What is expected :: Continue the Intertape Polymer Group third-quarter 2009 results release below, picking up right after its final sentence.

Source excerpt ::
MONTREAL, QUEBEC and BRADENTON, FLORIDA -- (Marketwire) -- 11/10/09 -- Intertape Polymer Group Inc. (TSX: ITP)(NYSE: ITP) ("Intertape" or the "Company") today released results for the three months and nine months ended September 30, 2009. All dollar amounts are US denominated unless otherwise indicated.



"The third quarter is historically our strongest and this year is no exception. I am pleased with our results which indicate the effectiveness of our cost reductions and the development and sales of new products. Owing to the seasonal aspects of our business, we expect lower fourth quarter results," stated Intertape Chairman, Eric E. Baker.



Net earnings for the third quarter of 2009 were $2.0 million or $0.03 per share, both basic and diluted, compared to net earnings of $4.2 million or $0.07 per share both basic and diluted for the same period last year. Both of the Company's Divisions made progress when compared with the first half of 2009, as economic conditions improved and the North American housing market showed initial signs of recovery, most notably in the sale of new houses. Net loss for the nine months of 2009 totaled $5.8 million ($0.10 per share, basic and diluted) compared to net earnings of $7.0 million ($0.12 per share, basic and diluted) for the same period in 2008.



Third quarter sales were down 19% to $163.7 million, compared to sales of $202.0 million in the third quarter of 2008, reflecting a 16.2% decrease in sales for the Tapes & Films ("T&F") Division and a 29.8% reduction for the Engineered Coated Products ("ECP") Division. Sales for the first nine months of the year were $454.7 million compared to $584.0 million for the same period in 2008, a decrease of 22.1%.



Gross profit for the third quarter totaled $26.4 million, compared to $29.2 million a year ago, reflecting an increased contribution from the T&F Division, largely offset by a decrease in the ECP Division. The gross margin increased to 16.1%, from 14.5% in the third quarter of 2008, as a result of the increase in the gross margin of the T&F Division, mitigated by a decline in the ECP Division's gross margin. Gross profit and gross margin for the first nine months of 2009 were $62.7 million and 13.8% respectively, compared to $83.7 million and 14.3% for the first nine months of 2008.

Recorded data ::
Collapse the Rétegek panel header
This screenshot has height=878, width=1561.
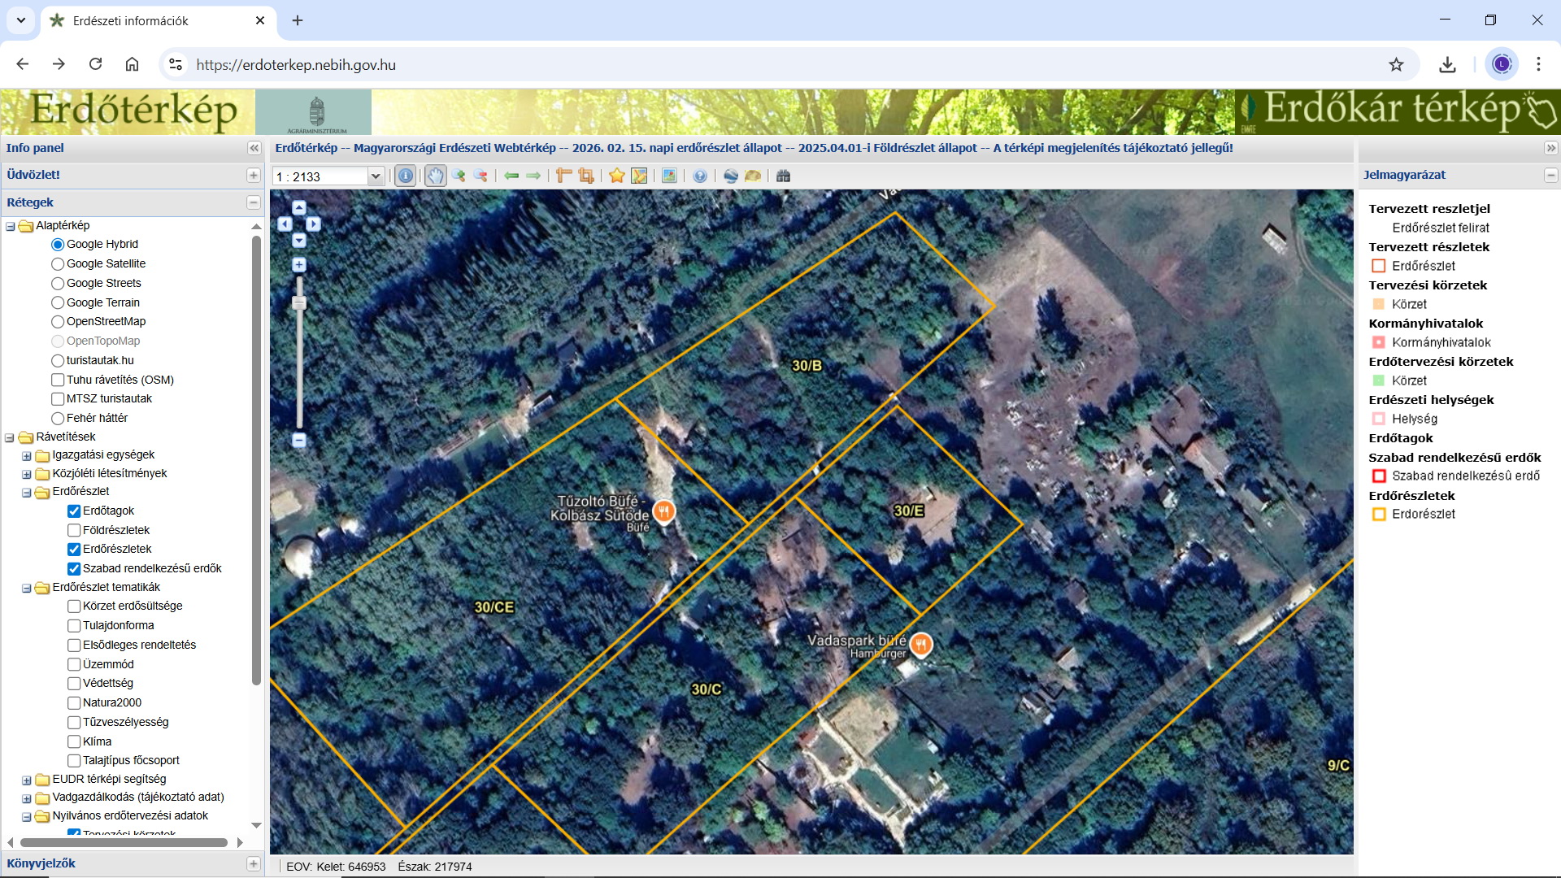pyautogui.click(x=254, y=202)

Expected answer ::
Selling, general and administrative ("SG&A") expenses totaled $17.8 million for the third quarter of 2009, $0.3 million higher than the $17.5 million for the third quarter of 2008. For the first nine months of 2009, SG&A expenses were $49.8 million compared to $52.3 million for the same period in 2008. SG&A expenses for 2009 reflect cost reduction initiatives implemented by the Company starting in the fourth quarter of 2008 and throughout the first half of 2009.



Third quarter 2009 EBITDA was $16.1 million compared to $18.8 million for the third quarter in 2008. For the first nine months of 2009, EBITDA was $35.2 million compared to $52.4 million for the same period in 2008.



The Company used cash flows from operating activities in the third quarter of 2009 of $10.4 million compared to $9.2 million of cash flows generated in the third quarter of 2008. The cash usage in 2009 was largely due to decreased accounts payable and accrued liabilities. For the first nine months of 2009, the Company generated cash flows from operating activities of $10.4 million compared to $8.6 million for the same period of 2008.



Over the most recent quarter, the Company increased its outstanding debt by $9.0 million. Following substantial debt reduction in the first half of the year, debt reduced year-to-date totals $10.2 million. The Company's asset based loan has one financial covenant, a fixed charge ratio, the target for which is 1.0 to 1.0. This covenant becomes effective only when unused availability drops below $25.0 million. While Intertape did not meet the ratio as at September 30, 2009, this covenant was not in effect as unused availability was $30.8 million. To date in the fourth quarter, the Company has maintained availability in excess of $25.0 million and expects to remain above that level into 2010.



Other


As part of the Company's ongoing objectives to lower costs, enhance customer order fulfillment and effectively optimize inventory investment, the Company will consolidate operations currently performed at its Hawkesbury, Ontario plant. The Hawkesbury plant will be closed by the end of the year and operations will be transferred to the Company's Truro, Nova Scotia plant. The Company expects to incur a charge in the fourth quarter associated with this closure.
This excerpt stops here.